__Listed entries__
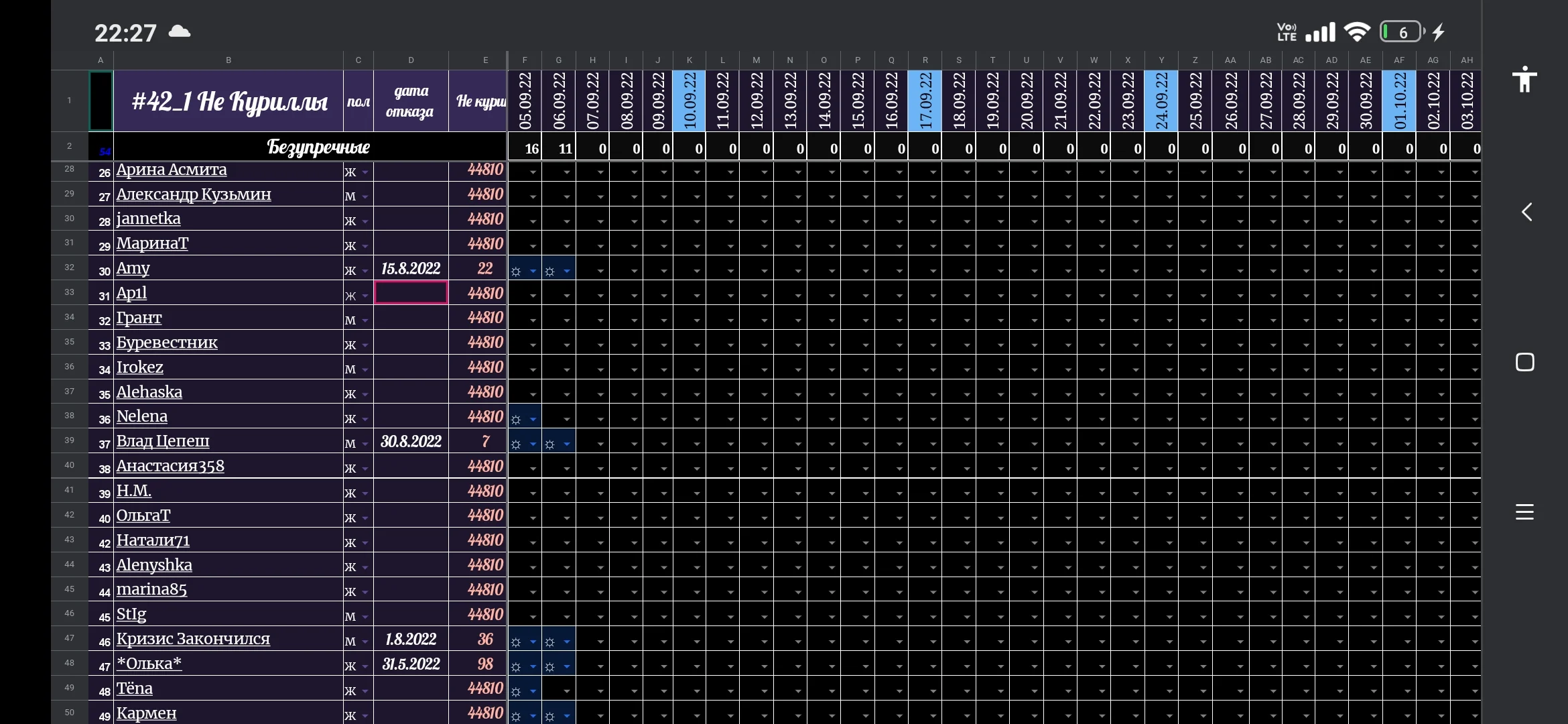Tap the sun icon in Влад Цепеш's 06.09.22 cell
This screenshot has width=1568, height=724.
(x=549, y=443)
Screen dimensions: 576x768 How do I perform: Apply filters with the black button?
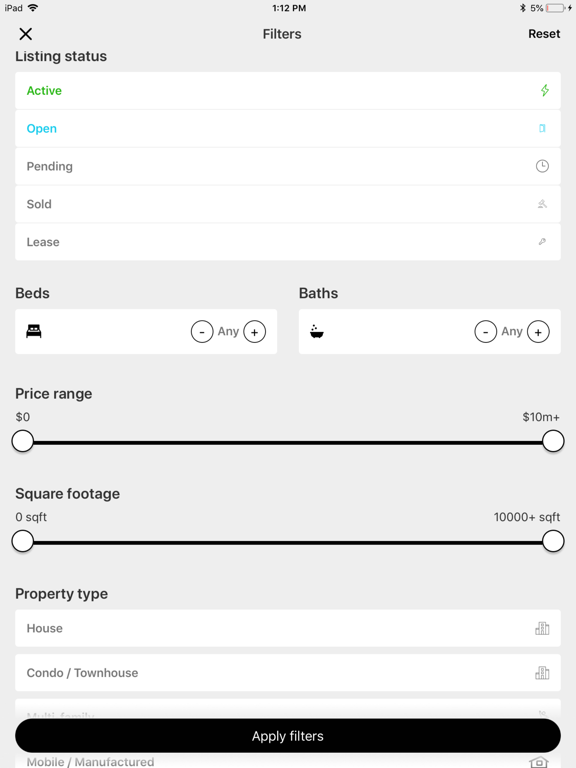288,736
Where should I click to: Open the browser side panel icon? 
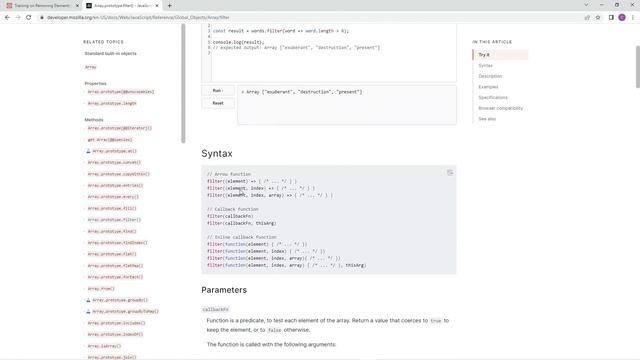611,18
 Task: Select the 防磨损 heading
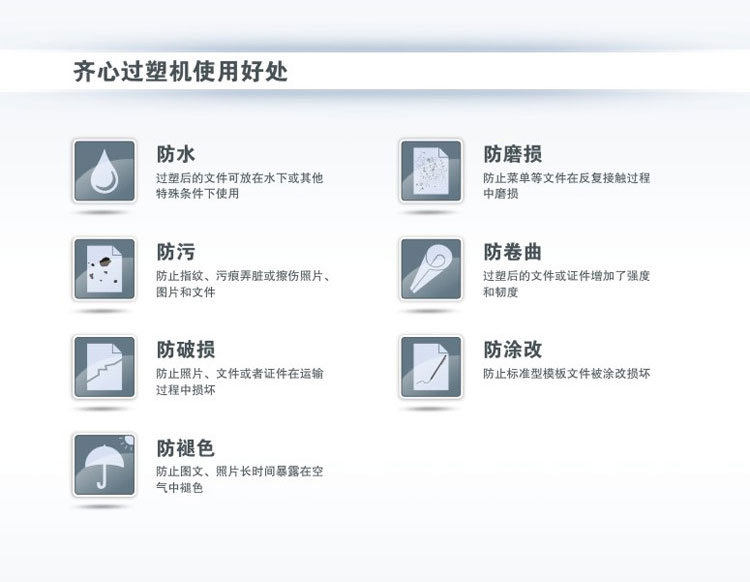[512, 154]
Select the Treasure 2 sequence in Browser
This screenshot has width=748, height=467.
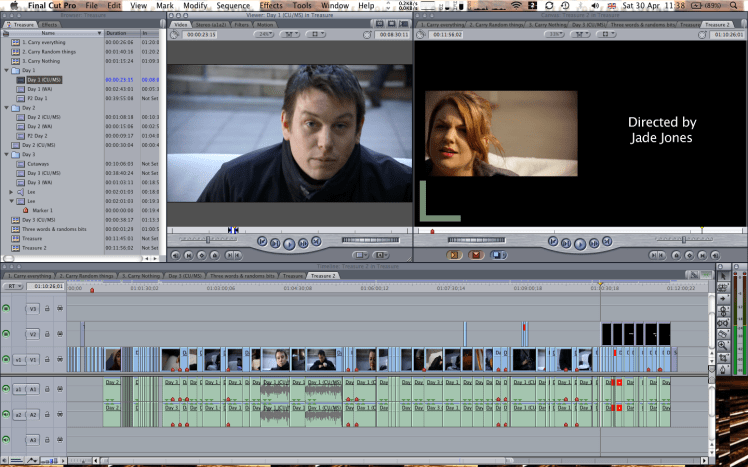pyautogui.click(x=35, y=247)
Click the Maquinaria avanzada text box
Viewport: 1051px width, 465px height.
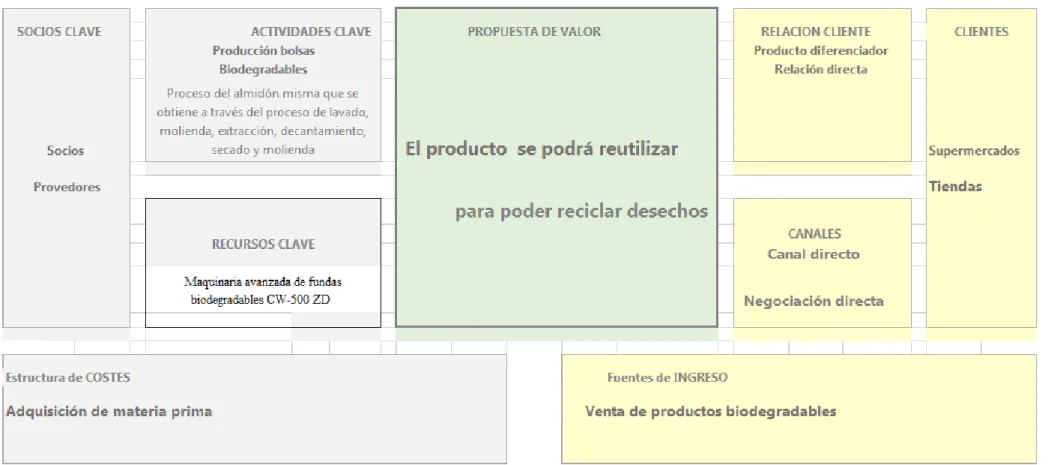click(263, 291)
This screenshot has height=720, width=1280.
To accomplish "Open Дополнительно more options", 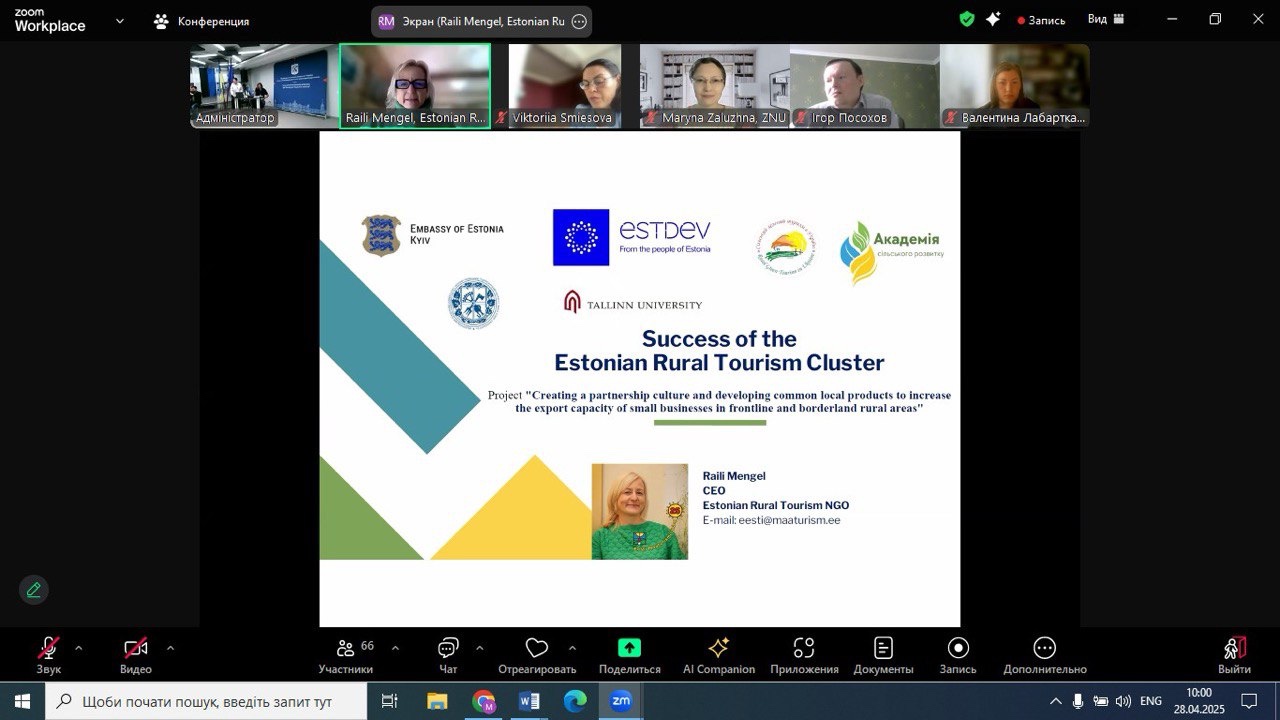I will (1044, 649).
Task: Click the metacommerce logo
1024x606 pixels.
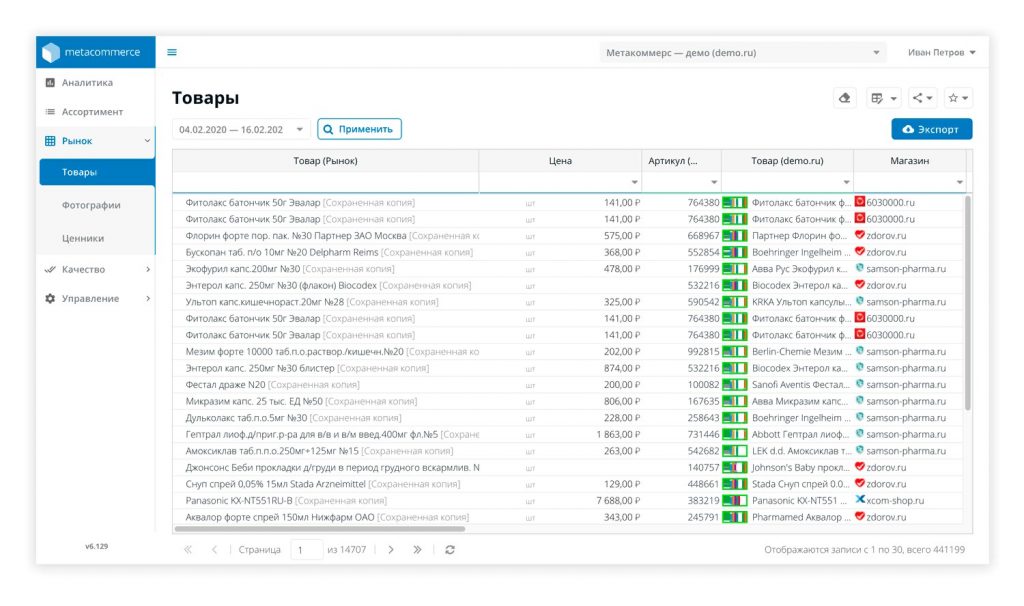Action: (x=95, y=52)
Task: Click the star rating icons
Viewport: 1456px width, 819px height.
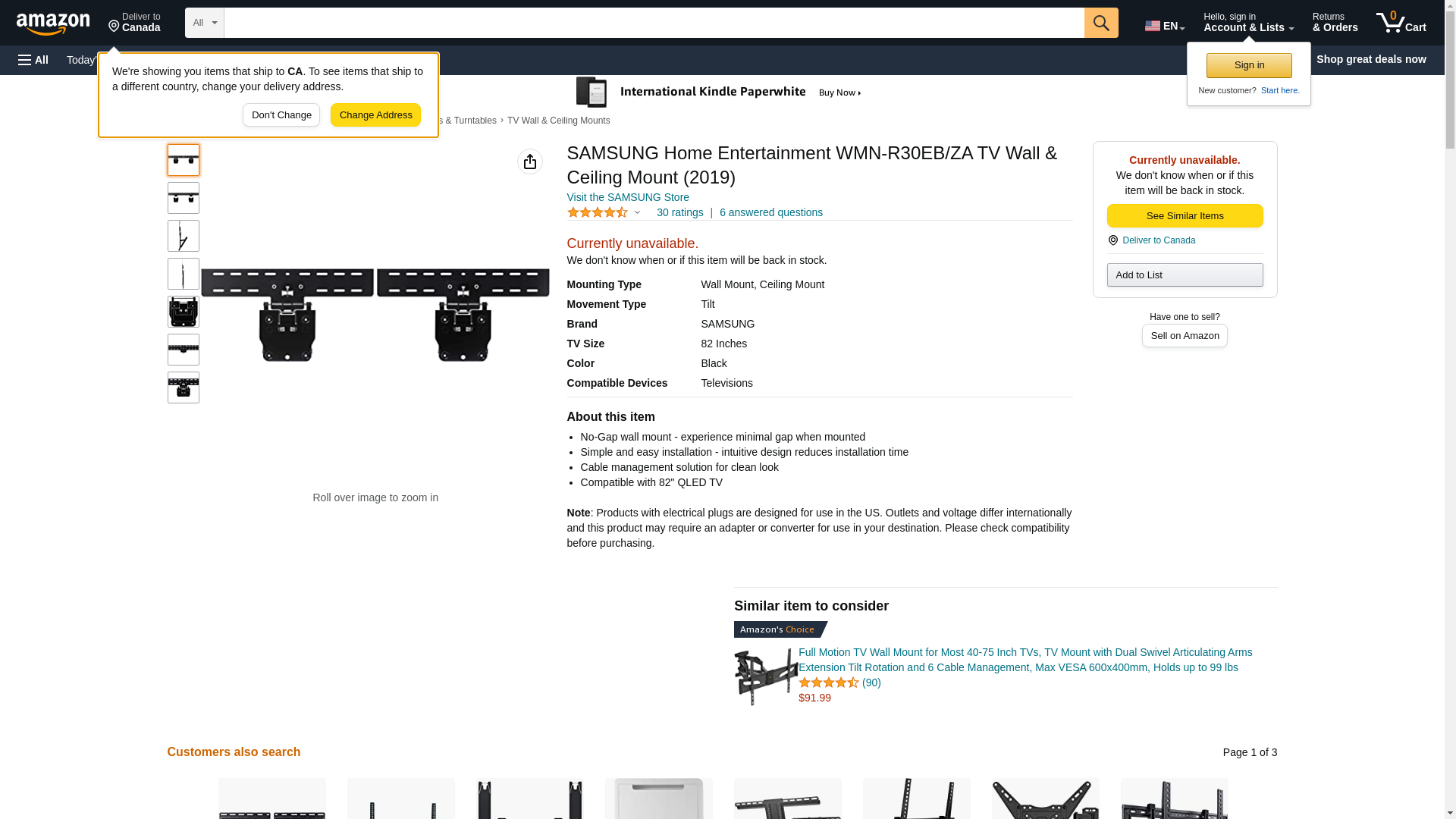Action: [x=598, y=213]
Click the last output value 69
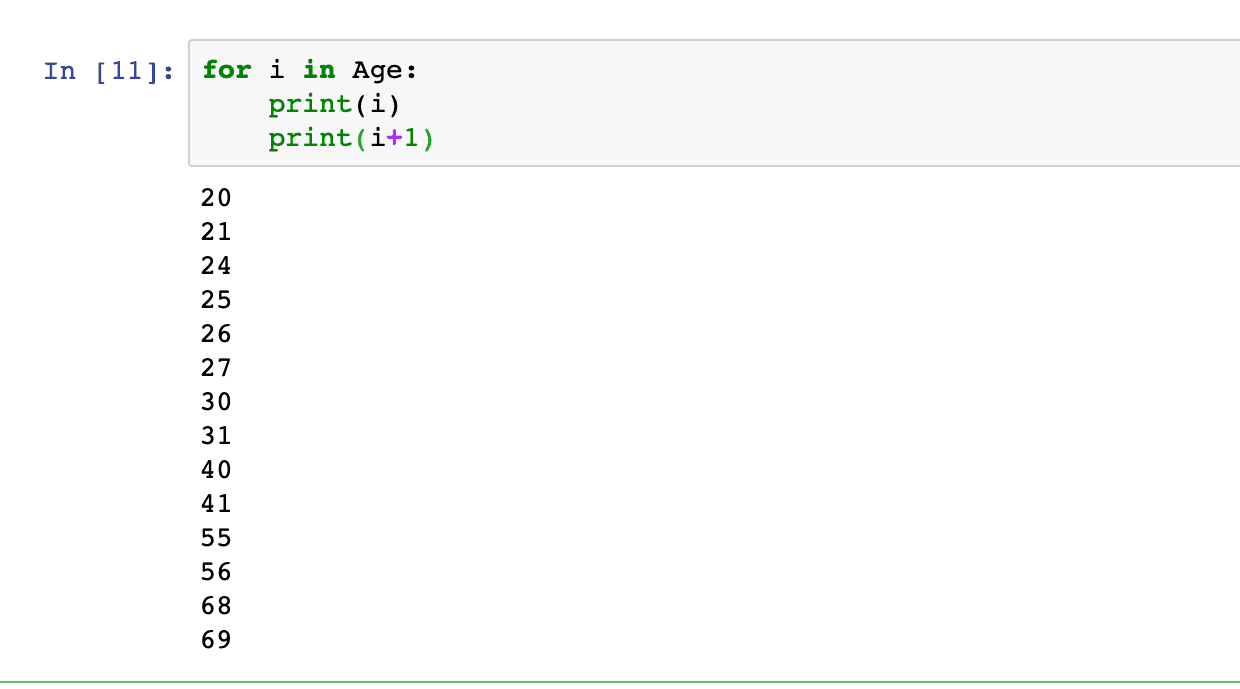The height and width of the screenshot is (689, 1240). pos(216,640)
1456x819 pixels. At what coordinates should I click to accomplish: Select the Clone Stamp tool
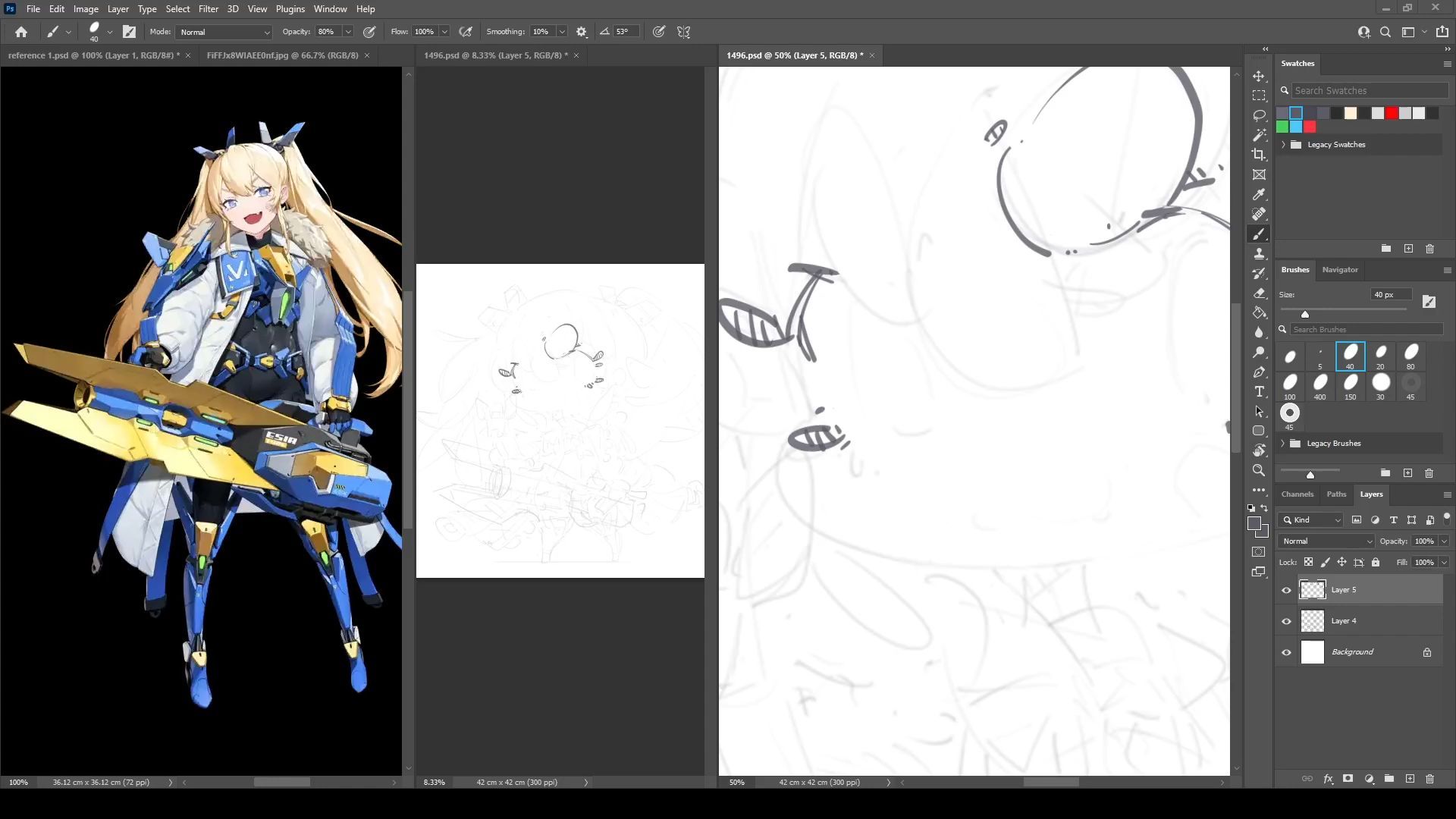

__Objective__
Rewrite the records from the line with "Task: Click the metacommerce logo" through the end of the records, putting "px" in place of "pixels" and leaving everything else as it is. Omit the pictures from your answer.

__Written solution__
Task: Click the metacommerce logo
1024x606 px.
Action: (x=95, y=52)
Task: Click the star rating icons
Viewport: 1456px width, 819px height.
Action: [x=598, y=213]
Click the last output value 69
The height and width of the screenshot is (689, 1240). pos(216,640)
1456x819 px. At what coordinates should I click to accomplish: Select the Clone Stamp tool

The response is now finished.